When an unmanned aircraft reaches speeds that high, the airspace, as well as those on the ground below it, might be at risk. However, Mark LaFay, an author of drone law books, says, “The practical question is: How can a drone impact my life? If your drone battery dies or you have a mechanical failure, a 10-pound piece of equipment can damage property. If you drop 10 pounds on someone’s head, it could kill them.”
Sole practitioner and licensed pilot Rupprecht agrees that drone safety is important. But he points out: “At the end of the day, there are a lot of other things that can kill you. You’re worrying about a little drone crashing but not the airplane you’re flying on?”
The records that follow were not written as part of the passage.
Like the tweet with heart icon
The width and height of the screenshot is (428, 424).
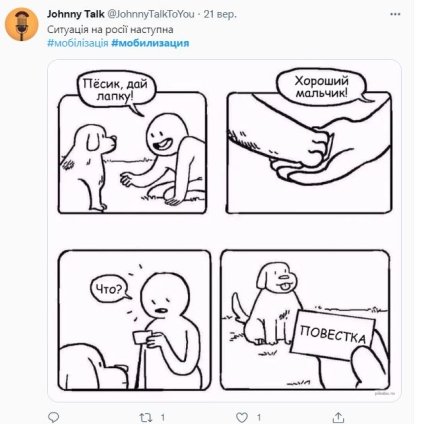[x=242, y=417]
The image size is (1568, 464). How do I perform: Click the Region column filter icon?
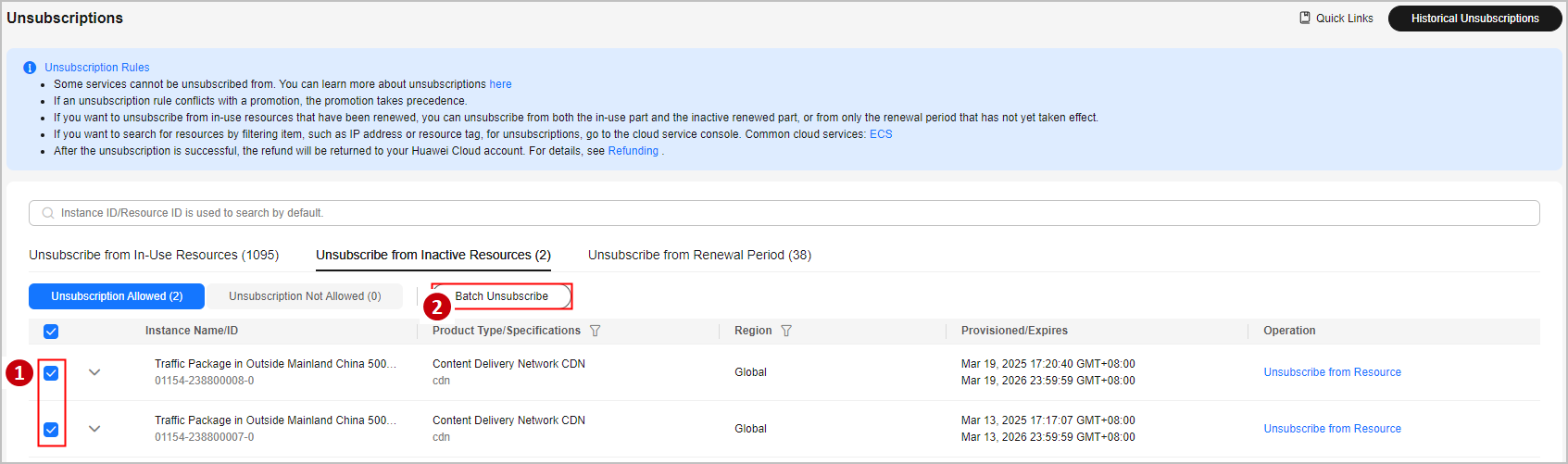click(786, 331)
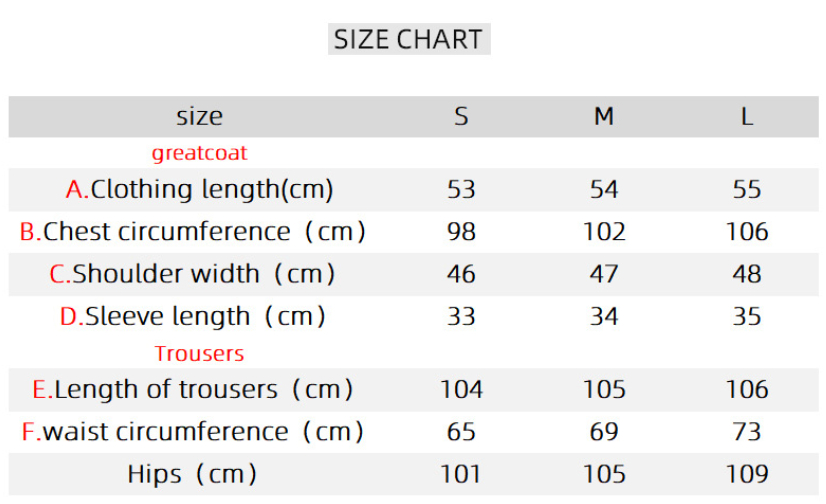Click the SIZE CHART title

tap(408, 40)

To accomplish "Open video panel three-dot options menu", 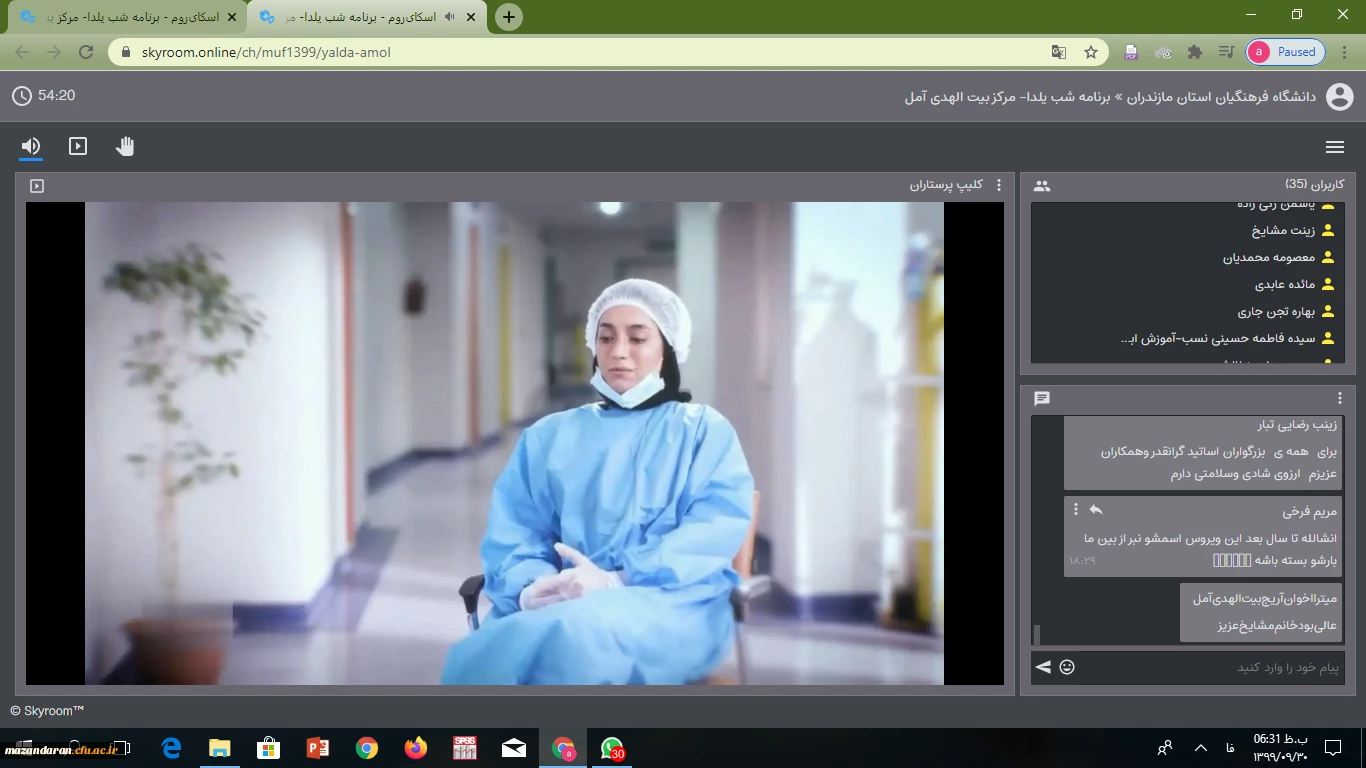I will [998, 185].
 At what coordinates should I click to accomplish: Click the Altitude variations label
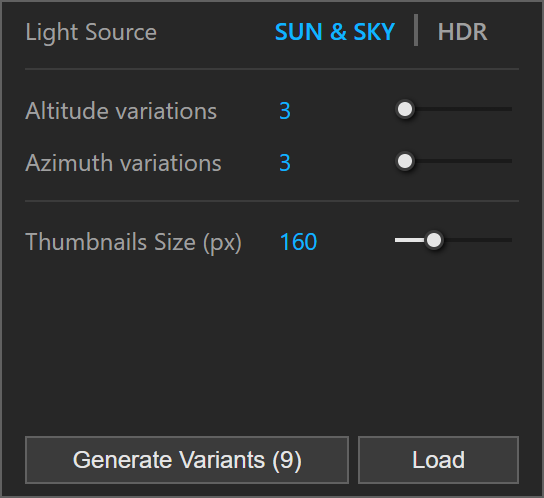121,111
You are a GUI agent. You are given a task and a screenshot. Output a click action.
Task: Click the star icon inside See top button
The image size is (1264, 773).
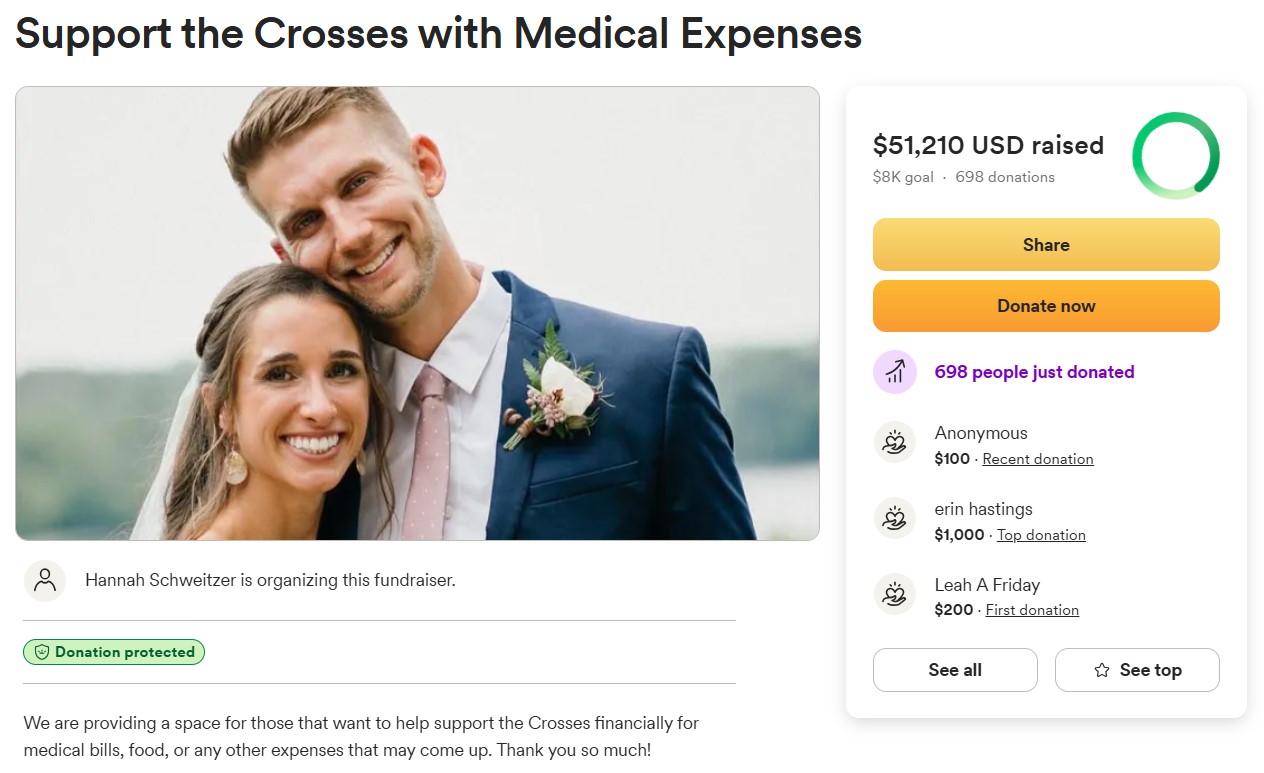click(1101, 670)
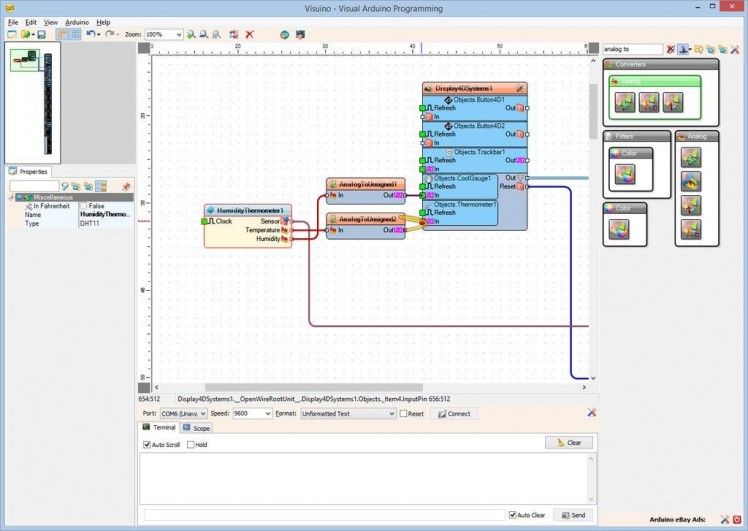
Task: Enable the Hold checkbox
Action: coord(192,445)
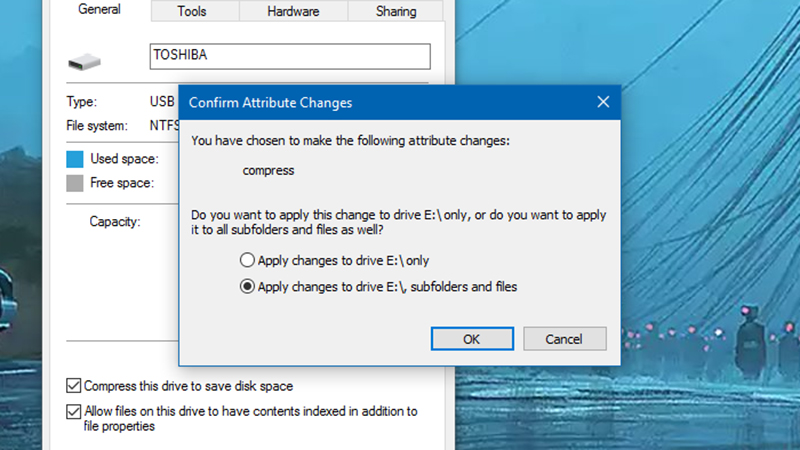The height and width of the screenshot is (450, 800).
Task: Click the File system label
Action: point(97,126)
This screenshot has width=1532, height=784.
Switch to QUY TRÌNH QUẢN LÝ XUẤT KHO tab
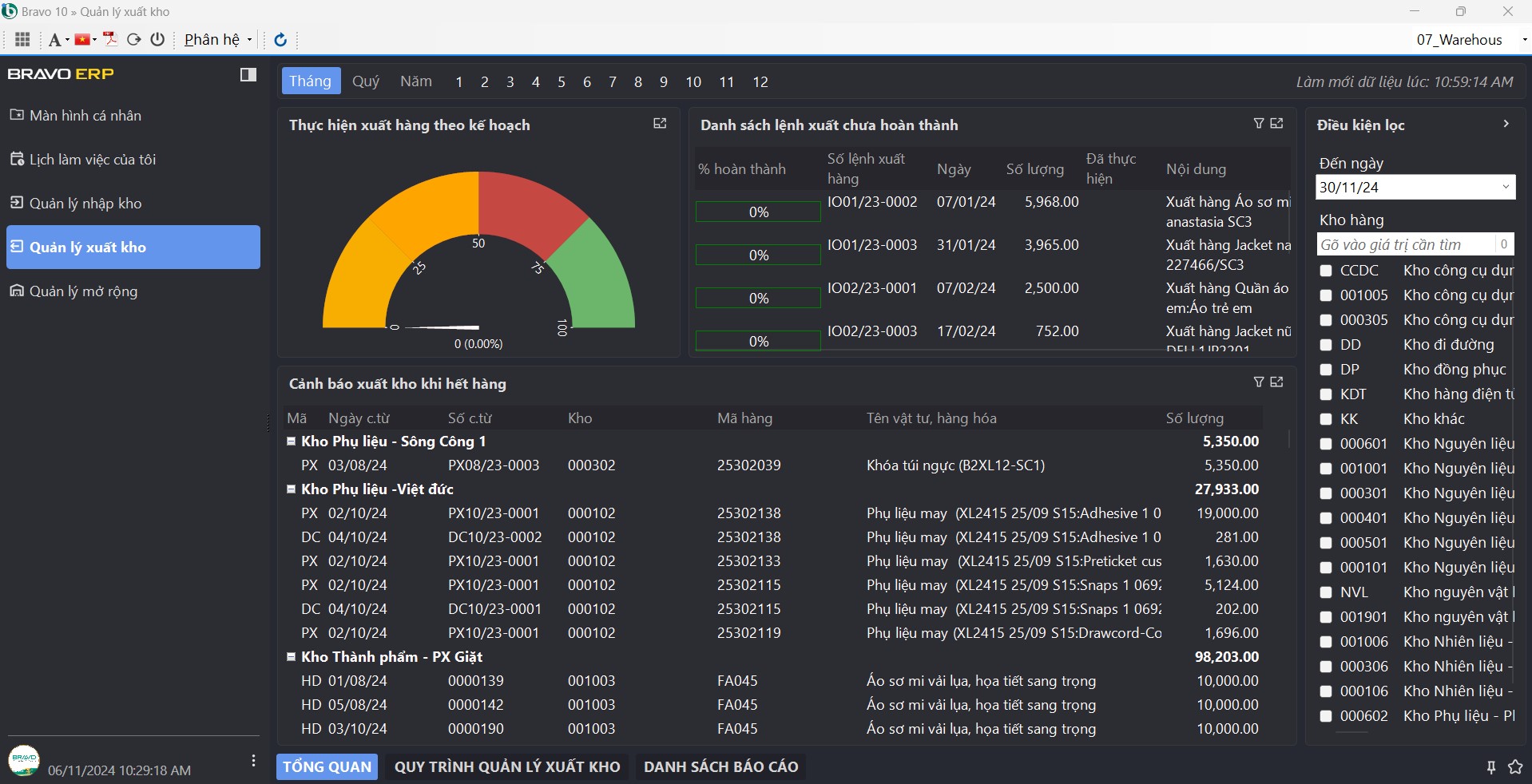coord(507,767)
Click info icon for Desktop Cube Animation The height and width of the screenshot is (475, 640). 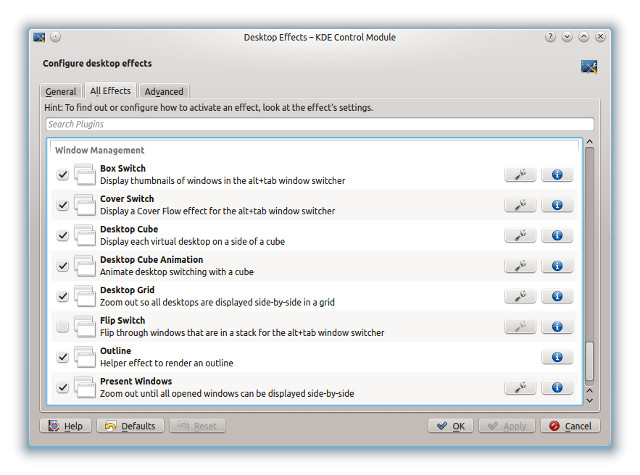click(x=557, y=266)
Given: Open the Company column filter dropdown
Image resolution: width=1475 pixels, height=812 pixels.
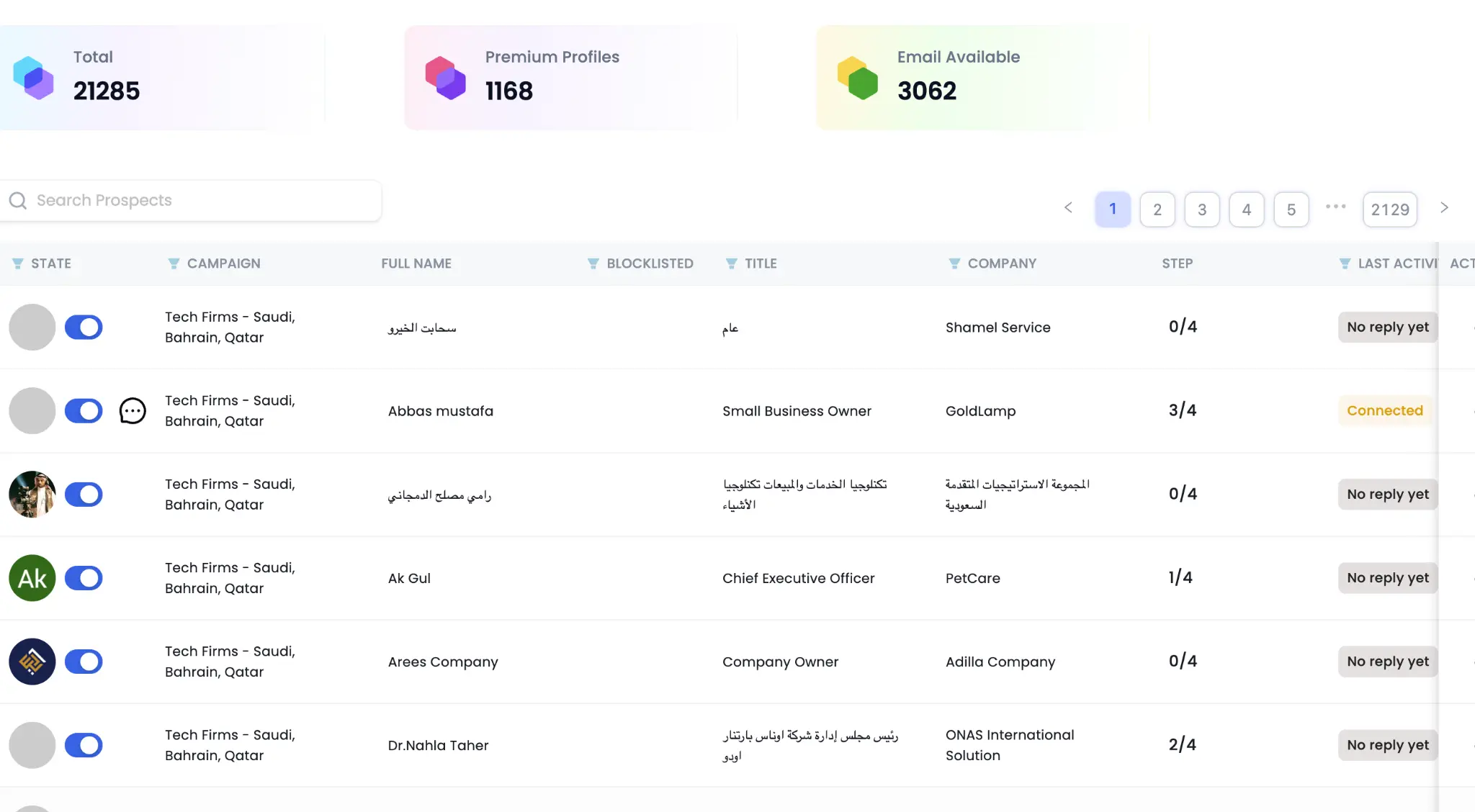Looking at the screenshot, I should click(954, 263).
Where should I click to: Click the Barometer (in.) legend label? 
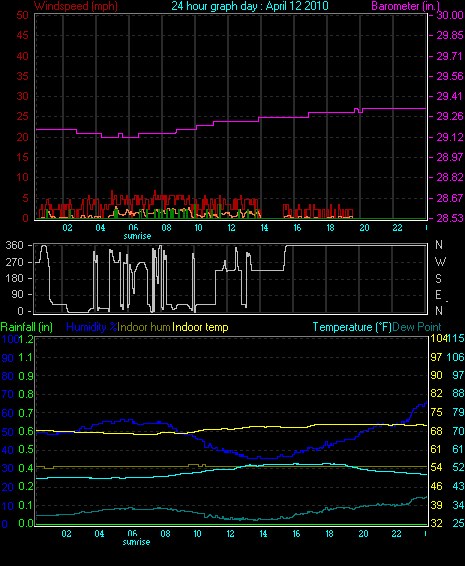point(405,6)

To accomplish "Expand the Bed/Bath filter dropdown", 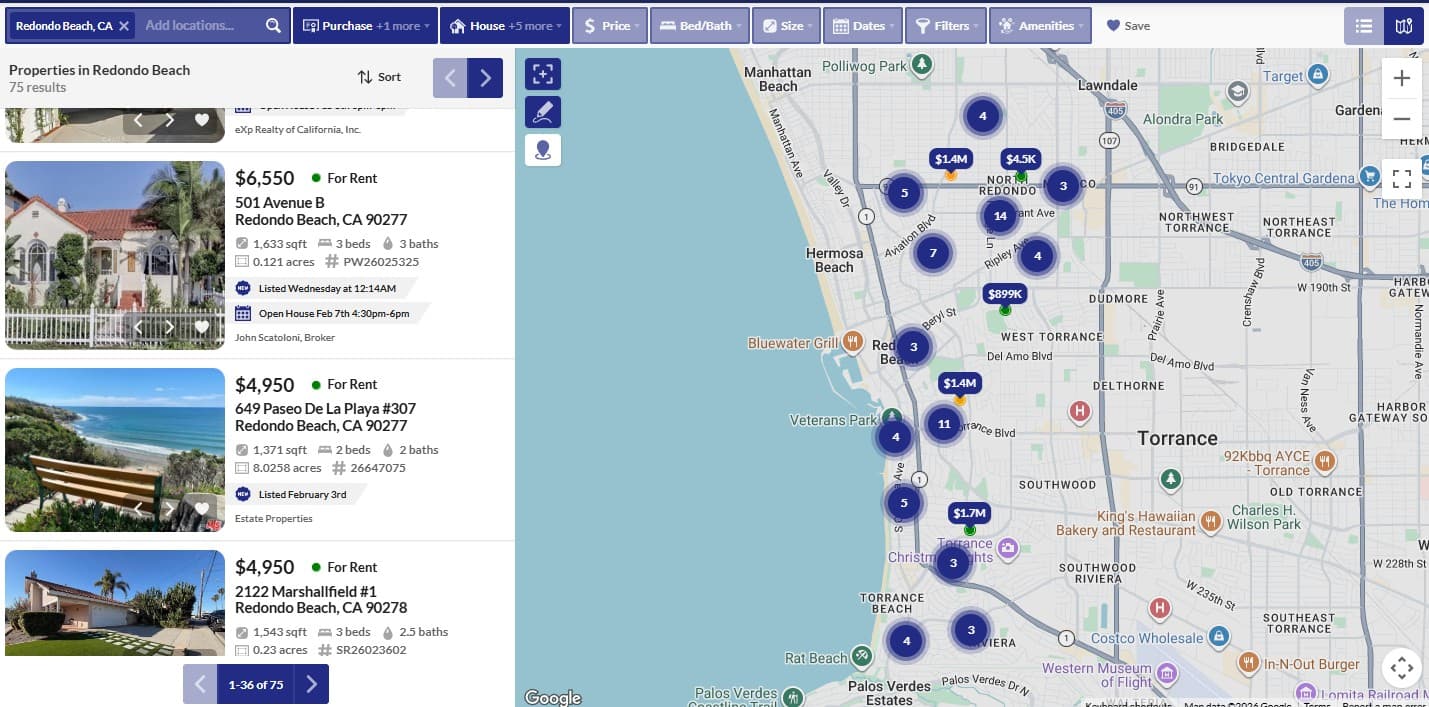I will point(697,26).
Last September, Alina Pituch sued a University of Southern California fraternity chapter and an event-planning company, claiming she suffered a head injury when a drone photographing a frat party fell on her. The lawsuit in the Los Angeles Superior Court alleges negligence and premises liability.
Some people have taken concerns about personal safety from drones into their own hands and promptly found themselves on the wrong side of the law. LaFay says that even if a landowner thinks a drone might crash and damage their property, they do not have the right to shoot it out of the sky.
A Kentucky man did exactly that, claiming he had feared a drone was going to crash onto him. But his “self-defense against drones” position didn’t fly with authorities.
“If someone parks his car on your front lawn, you don’t have the right to light it on fire,” LaFay says. “You have the right to call a tow truck and sue the insurance company. It’s the same if a car hits your mailbox—the driver is responsible for the damage. You have to go through the proper process.”
Industries and professions that depend on drones have encountered some unique legal hurdles. Three years ago, the FAA began to allow drones to be used in commercial filmmaking, but a waiver is required to fly a drone at nighttime or above people (such as at outdoor concerts or the Olympics). FAA records indicate that 65 percent of waiver applications have been used for night operations.
Aerial Mob, based in Carlsbad, California, was one of the first film production companies in the United States to receive FAA approval to use drones in film production in late 2014. The company works with major motion picture studios.
“Part 107 has some good parts and some not-so-good elements,” says Tony Carmean, a founding partner, producer and head of business development at Aerial Mob.
Before Part 107 was enacted, his company faced numerous restrictions on filming at certain locations. “We lost business because we couldn’t turn around the paperwork fast enough,” he says. “Before 107, we lost a job with Fox because it took four months to get it approved. Now, we just have to give the FAA a few hours’ notice. The FAA has it pretty streamlined to apply for a waiver to fly in the dark and over people.”
In November, the FAA approved Disney’s request to allow drone flights above Walt Disney World and Disneyland Resort. The Magic Kingdom has been a no-fly zone since 2003, when the restricted airspace was created for security reasons after the 9/11 terrorist attacks in New York, Washington, D.C., and Pennsylvania.
Now, instead of using live fireworks displays, drones will perform in a musical show that features simulated fireworks, Disney characters in the sky, and perhaps simulated space flights such as from the Star Wars movies. Drones will have LED lights and fly in formations that create light-based entertainment, which some say could revolutionize the entertainment industry.
Whether or not that comes to pass, one thing is certain: The drone industry and the issues that surround it are not going to fly away anytime soon.
Darlene Ricker, a former entertainment law and intellectual property attorney, is a freelance writer based in West Palm Beach, Florida.
This article appeared in the July 2017 issue of the ABA Journal with the headline "Taking Flight: Navigating drone laws has become a growing and lucrative legal niche."